>>

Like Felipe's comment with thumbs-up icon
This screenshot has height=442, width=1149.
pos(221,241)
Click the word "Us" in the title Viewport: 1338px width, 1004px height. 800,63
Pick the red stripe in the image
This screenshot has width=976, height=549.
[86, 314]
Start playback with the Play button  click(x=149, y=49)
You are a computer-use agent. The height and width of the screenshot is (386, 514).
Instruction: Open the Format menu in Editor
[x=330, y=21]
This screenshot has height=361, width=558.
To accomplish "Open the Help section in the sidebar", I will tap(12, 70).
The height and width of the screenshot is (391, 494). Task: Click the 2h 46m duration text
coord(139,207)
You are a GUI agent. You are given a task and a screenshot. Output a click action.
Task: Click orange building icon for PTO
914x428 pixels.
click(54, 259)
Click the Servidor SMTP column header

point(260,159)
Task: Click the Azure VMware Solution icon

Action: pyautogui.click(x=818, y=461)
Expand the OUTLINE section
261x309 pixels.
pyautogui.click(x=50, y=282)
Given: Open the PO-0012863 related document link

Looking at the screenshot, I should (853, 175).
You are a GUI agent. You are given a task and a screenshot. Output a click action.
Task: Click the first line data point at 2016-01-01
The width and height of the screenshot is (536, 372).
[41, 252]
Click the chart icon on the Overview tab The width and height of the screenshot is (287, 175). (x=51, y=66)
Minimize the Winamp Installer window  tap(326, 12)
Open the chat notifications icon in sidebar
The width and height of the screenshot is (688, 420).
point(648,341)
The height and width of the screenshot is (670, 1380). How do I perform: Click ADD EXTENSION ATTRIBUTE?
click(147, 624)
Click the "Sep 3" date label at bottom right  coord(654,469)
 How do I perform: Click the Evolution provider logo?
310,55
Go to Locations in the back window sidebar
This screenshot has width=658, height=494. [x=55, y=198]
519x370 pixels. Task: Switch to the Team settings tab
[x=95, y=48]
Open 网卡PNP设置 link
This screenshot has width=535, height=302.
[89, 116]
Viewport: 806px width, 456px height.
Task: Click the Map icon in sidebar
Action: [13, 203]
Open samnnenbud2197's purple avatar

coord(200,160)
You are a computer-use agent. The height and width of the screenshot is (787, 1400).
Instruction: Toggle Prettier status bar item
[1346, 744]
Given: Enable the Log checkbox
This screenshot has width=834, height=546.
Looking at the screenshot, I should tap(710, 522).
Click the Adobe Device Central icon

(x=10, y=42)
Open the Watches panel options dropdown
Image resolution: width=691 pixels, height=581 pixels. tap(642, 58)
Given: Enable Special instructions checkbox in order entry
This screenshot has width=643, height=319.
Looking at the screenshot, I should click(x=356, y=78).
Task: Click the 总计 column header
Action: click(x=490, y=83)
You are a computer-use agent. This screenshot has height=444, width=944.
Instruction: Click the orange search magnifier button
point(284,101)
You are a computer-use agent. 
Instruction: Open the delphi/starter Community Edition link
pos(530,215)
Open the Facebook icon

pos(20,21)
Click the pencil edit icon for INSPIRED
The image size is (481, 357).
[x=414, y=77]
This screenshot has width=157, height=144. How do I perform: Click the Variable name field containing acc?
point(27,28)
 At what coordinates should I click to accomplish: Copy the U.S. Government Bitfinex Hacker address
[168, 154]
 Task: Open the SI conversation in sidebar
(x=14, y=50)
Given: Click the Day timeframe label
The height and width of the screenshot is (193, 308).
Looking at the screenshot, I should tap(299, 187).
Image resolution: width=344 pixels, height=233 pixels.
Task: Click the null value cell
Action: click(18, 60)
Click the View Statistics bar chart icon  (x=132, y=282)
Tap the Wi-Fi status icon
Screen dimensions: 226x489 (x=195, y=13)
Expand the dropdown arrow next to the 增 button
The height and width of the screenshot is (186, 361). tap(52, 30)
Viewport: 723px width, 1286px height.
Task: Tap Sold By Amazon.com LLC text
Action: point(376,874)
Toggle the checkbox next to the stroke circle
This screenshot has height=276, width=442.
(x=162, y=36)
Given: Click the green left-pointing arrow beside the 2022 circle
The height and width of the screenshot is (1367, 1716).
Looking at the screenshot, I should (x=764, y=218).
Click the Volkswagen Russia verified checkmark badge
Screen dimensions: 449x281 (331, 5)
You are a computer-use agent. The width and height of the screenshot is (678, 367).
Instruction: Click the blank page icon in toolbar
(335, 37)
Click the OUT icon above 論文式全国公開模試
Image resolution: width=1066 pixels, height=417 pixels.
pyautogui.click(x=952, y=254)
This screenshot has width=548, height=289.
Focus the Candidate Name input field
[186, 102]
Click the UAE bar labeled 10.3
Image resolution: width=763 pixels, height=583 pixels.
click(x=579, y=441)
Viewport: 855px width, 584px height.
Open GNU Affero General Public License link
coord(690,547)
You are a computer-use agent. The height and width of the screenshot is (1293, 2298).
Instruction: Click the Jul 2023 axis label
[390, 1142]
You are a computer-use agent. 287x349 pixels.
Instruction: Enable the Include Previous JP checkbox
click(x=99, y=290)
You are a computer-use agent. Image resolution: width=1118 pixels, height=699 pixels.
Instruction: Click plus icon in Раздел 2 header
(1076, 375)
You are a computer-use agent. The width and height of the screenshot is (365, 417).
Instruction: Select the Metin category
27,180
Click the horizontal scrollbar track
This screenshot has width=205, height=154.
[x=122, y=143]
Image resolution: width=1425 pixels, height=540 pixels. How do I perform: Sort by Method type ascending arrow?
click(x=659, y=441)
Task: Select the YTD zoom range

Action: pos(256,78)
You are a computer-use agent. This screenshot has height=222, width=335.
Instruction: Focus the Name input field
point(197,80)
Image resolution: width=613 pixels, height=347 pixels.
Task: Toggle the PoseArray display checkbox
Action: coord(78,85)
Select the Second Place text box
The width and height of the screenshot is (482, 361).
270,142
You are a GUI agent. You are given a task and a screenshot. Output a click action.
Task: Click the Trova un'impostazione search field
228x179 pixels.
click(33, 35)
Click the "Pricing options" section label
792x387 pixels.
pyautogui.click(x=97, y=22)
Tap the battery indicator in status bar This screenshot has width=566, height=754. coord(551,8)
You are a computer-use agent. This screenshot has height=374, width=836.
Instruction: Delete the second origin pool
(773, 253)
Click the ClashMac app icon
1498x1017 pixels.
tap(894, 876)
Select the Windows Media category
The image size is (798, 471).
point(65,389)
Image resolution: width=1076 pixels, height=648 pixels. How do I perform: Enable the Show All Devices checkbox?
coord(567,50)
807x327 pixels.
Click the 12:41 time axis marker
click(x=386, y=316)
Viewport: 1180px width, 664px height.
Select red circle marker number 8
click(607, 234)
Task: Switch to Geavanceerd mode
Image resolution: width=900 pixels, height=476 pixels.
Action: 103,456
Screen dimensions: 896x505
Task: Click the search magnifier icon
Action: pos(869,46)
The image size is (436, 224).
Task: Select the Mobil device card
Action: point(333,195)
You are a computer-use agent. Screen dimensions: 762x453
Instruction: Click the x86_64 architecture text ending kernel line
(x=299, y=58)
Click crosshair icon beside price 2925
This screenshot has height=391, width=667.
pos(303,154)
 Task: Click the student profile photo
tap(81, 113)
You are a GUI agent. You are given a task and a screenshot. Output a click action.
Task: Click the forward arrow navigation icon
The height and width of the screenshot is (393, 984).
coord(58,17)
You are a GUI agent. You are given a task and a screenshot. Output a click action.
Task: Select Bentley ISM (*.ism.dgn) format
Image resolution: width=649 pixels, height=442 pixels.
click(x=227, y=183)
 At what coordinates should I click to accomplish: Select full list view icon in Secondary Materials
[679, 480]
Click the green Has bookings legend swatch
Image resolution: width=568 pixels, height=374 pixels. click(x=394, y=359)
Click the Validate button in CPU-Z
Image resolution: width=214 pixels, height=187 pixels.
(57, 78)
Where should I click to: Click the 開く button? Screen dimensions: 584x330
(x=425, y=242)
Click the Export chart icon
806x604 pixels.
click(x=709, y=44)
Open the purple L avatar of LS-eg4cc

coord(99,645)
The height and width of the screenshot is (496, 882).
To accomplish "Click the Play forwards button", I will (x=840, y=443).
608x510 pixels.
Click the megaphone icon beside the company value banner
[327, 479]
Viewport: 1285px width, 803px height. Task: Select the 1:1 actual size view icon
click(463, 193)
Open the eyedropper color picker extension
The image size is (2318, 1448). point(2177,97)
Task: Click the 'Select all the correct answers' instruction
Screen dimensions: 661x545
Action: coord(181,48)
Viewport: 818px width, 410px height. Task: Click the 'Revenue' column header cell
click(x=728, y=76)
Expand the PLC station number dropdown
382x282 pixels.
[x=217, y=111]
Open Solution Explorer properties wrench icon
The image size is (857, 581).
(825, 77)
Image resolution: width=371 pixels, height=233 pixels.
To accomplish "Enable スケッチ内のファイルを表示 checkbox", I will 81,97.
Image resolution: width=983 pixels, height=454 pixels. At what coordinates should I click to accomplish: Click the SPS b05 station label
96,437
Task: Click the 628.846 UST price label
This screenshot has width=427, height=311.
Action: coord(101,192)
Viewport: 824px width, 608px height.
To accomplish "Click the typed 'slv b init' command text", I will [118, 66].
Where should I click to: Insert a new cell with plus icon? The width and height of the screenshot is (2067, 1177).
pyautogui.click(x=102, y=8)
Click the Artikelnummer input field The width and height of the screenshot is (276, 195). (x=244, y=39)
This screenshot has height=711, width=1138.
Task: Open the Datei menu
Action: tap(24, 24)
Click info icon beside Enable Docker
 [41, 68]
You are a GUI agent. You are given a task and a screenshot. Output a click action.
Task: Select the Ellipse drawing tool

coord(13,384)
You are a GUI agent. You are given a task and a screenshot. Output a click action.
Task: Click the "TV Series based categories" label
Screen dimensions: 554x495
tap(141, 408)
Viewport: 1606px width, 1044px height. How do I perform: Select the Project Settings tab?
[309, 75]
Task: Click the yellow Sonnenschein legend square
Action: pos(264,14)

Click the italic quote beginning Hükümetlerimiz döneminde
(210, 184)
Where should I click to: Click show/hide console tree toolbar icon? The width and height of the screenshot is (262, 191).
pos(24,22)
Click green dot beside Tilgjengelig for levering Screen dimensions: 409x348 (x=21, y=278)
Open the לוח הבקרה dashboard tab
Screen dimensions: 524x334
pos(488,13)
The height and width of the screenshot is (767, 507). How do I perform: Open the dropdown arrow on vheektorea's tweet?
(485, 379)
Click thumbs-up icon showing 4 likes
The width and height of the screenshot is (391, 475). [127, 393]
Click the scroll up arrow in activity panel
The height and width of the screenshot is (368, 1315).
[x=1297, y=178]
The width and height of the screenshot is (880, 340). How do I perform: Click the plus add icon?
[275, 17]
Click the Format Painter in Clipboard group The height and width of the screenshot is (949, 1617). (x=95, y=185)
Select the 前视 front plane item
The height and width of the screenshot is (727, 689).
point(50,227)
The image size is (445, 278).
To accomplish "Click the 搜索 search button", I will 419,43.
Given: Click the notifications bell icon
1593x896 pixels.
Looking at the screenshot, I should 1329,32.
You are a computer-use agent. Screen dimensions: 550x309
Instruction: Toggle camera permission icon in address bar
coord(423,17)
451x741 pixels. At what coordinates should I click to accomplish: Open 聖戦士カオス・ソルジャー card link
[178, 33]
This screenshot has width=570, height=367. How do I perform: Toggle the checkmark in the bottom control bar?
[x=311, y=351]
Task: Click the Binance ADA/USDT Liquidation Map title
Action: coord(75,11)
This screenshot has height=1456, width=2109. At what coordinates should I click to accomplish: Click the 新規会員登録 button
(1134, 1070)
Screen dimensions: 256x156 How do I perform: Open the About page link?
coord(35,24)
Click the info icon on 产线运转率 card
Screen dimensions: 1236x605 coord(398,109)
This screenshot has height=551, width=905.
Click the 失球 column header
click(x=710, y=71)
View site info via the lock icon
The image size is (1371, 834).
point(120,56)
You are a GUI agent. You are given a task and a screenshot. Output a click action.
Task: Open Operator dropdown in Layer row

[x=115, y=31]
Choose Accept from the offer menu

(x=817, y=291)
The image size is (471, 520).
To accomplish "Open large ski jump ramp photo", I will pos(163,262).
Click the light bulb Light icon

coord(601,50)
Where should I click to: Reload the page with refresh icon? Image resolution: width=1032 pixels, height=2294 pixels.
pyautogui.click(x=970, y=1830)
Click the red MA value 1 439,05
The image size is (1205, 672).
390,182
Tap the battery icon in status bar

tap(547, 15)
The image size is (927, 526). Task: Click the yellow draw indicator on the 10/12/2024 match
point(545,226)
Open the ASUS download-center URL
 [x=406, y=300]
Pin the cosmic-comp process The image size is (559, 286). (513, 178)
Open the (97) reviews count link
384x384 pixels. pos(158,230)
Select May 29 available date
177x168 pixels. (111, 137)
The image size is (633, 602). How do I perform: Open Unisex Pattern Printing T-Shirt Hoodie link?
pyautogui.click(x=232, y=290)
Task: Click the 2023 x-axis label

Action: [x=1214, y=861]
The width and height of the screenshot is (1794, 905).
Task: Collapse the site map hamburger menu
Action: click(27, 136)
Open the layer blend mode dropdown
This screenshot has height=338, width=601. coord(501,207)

<<

WORK TO DO:
Could you edit the lines from the one with "The width and height of the screenshot is (880, 340)." up to and including the one with "(1134, 1070)" so that "notifications bell icon" becomes "alert bell icon", leaving all else unchanged, and return only those lines?

CORRECT RESPONSE:
The width and height of the screenshot is (880, 340). How do I perform: Click the plus add icon?
[275, 17]
Click the Format Painter in Clipboard group The height and width of the screenshot is (949, 1617). (x=95, y=185)
Select the 前视 front plane item
The height and width of the screenshot is (727, 689).
point(50,227)
The image size is (445, 278).
To accomplish "Click the 搜索 search button", I will 419,43.
Given: Click the alert bell icon
1593x896 pixels.
Looking at the screenshot, I should 1329,32.
You are a computer-use agent. Screen dimensions: 550x309
Instruction: Toggle camera permission icon in address bar
coord(423,17)
451x741 pixels. At what coordinates should I click to accomplish: Open 聖戦士カオス・ソルジャー card link
[178, 33]
This screenshot has width=570, height=367. How do I perform: Toggle the checkmark in the bottom control bar?
[x=311, y=351]
Task: Click the Binance ADA/USDT Liquidation Map title
Action: coord(75,11)
This screenshot has height=1456, width=2109. At what coordinates should I click to accomplish: Click the 新規会員登録 button
(1134, 1070)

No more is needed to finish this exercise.